Passage for review
3 Hemi-desmosome: for better adhesion of the basal cell membrane to
the basal lamina; includes a plaque and tonofilaments.
4 Gap junction/nexus: where two cells' membranes come closely
together with only a 2 nm gap bridged by 'connexons' allowing ions,
nucleotides, and amino acids to pass from cell to cell for coupling and
coordination of many cells' activities.
5 Tight junction (resembles a zonula occludens but is not
always belt-like): outer parts of two cells' membranes are fused together
thereby occluding the intercellular cleft.
6 Plication/folding and interdigitation of the adjoining cells'
folded membranes.
7 Glycocalyx in the usual 20 nm cleft existing between membranes where
specialized attachment are absent.
8 Cell bridges with true cytoplasmic continuity: seen only rarely,
e.g., between spermatids.
9 Fascia adhaerens: at intercalated discs of cardiac muscle.
2 Attachments: function and observation
l Attachments provide for:
- mechanical strength;
- barriers to the indiscriminate passage of materials, and thus the
possibility of selective transport;
- formation of intercellular compartments, e.g., bile canaliculus;
- communication for migration, differentiation, function and exfoliation.
But, for repair and normal cell replacement, cells move relative to one
another and must break their attachments. Also, white blood cells can pass
between them.
2 Something (glycocalyx + ?) appears as a black line between cells treated
with silver nitrate and sunlight. This outlines well the individual cells,
e.g., in a stretched mesothelial sheet. Otherwise, cell membranes are not
easily seen in LM except in the kidney collecting tubules. Elsewhere,
the nuclei and their spacing are often the only guides to the number and
shape of the cells and their layering. Even so, the pseudostratified
epithelia show that this guide is fallible.
E METAPLASIA
l Metaplasia in any tissue is a change (usually abnormal) from one
distinctive tissue to another, at a definite site after development is over.

Dataset extract
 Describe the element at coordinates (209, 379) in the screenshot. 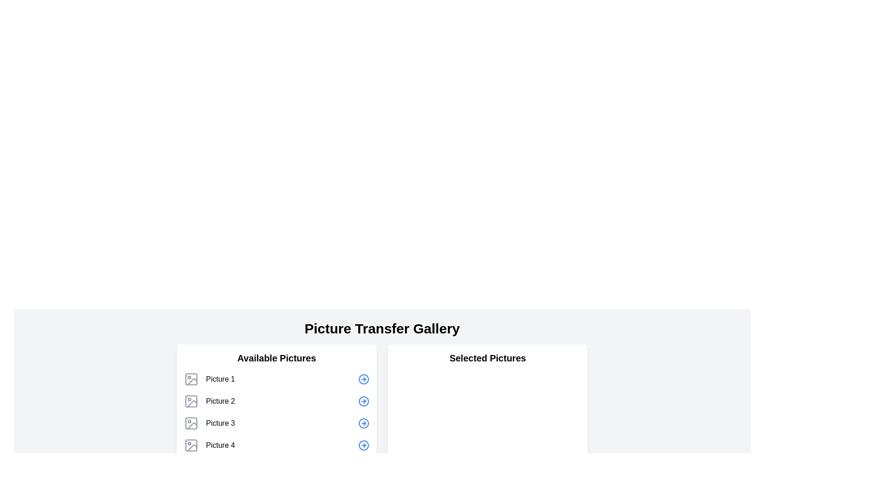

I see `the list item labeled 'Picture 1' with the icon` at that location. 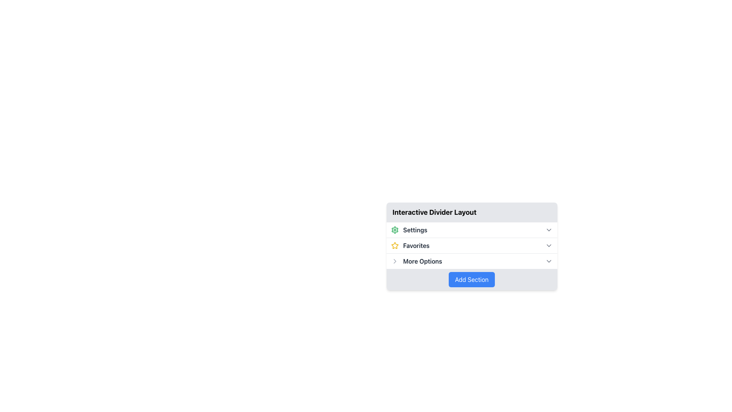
* * *
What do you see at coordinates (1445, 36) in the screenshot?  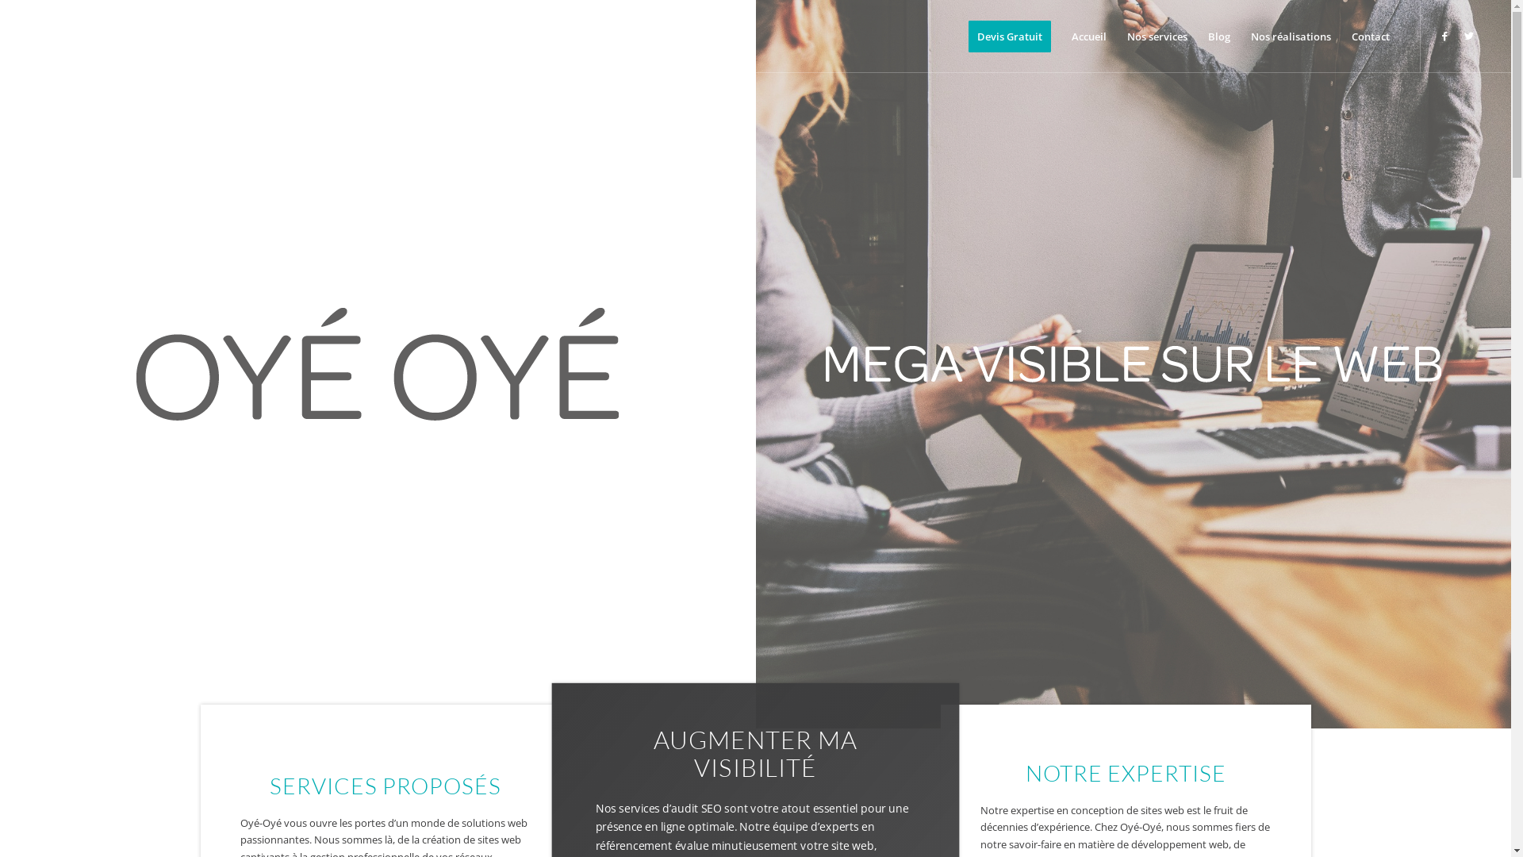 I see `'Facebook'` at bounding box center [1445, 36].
---
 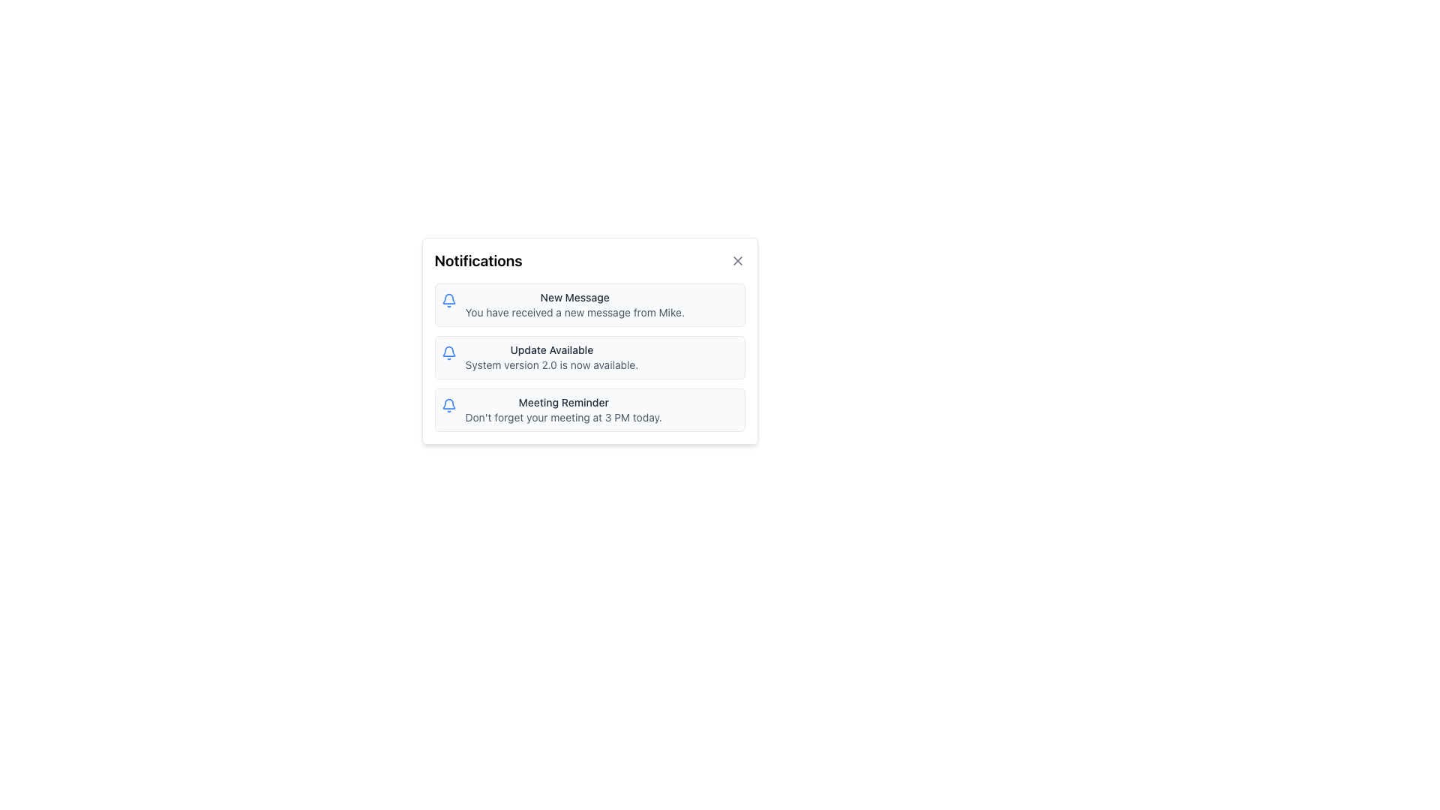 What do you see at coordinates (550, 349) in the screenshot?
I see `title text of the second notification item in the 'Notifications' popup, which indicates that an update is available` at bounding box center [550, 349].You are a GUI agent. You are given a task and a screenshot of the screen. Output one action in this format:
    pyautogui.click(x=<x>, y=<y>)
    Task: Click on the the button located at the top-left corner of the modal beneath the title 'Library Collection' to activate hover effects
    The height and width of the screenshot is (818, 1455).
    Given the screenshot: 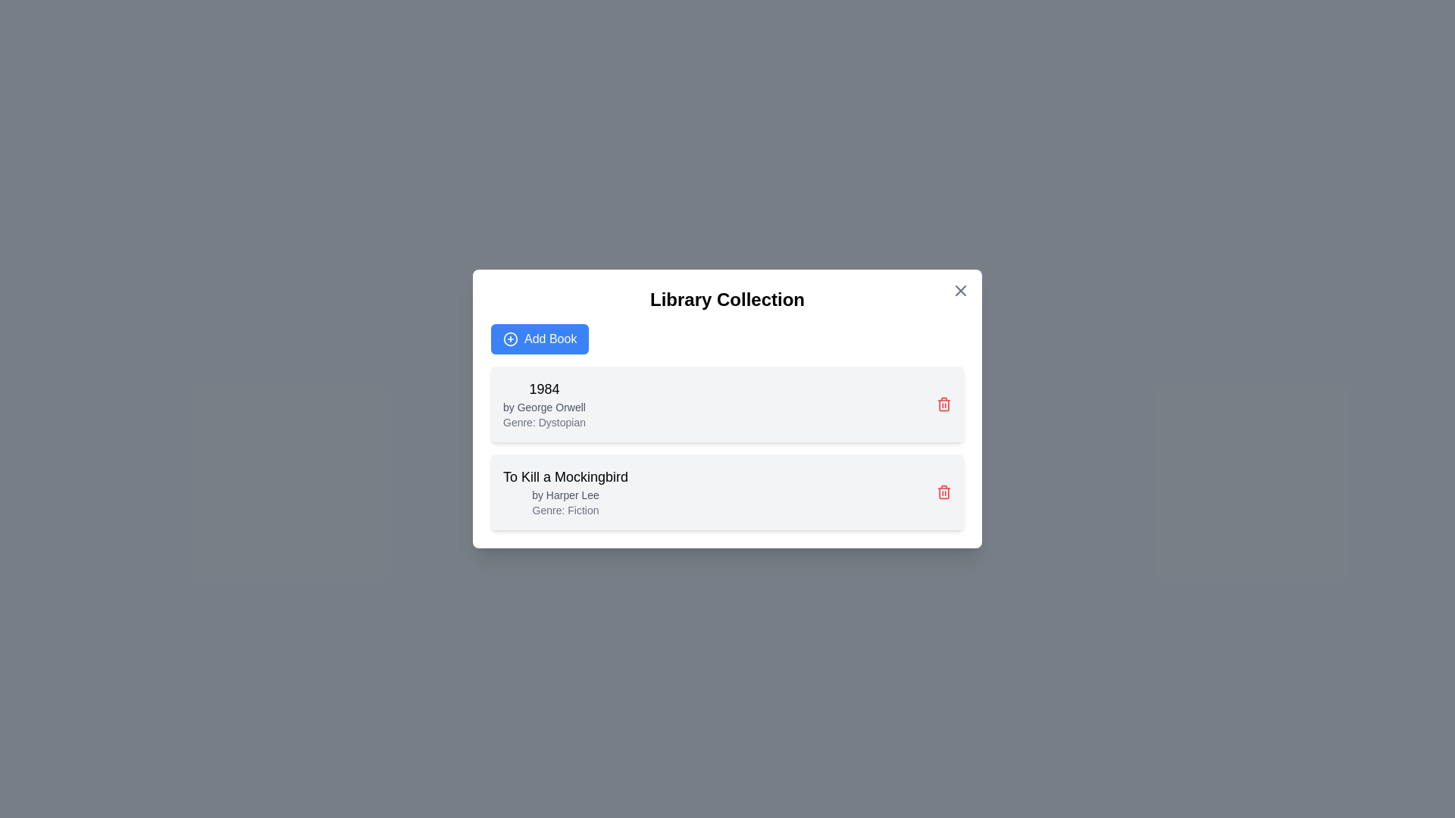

What the task requires
In the passage on cell attachments, how wide is the gap between the two cells' membranes at a gap junction?

Answer to the exercise
2 nm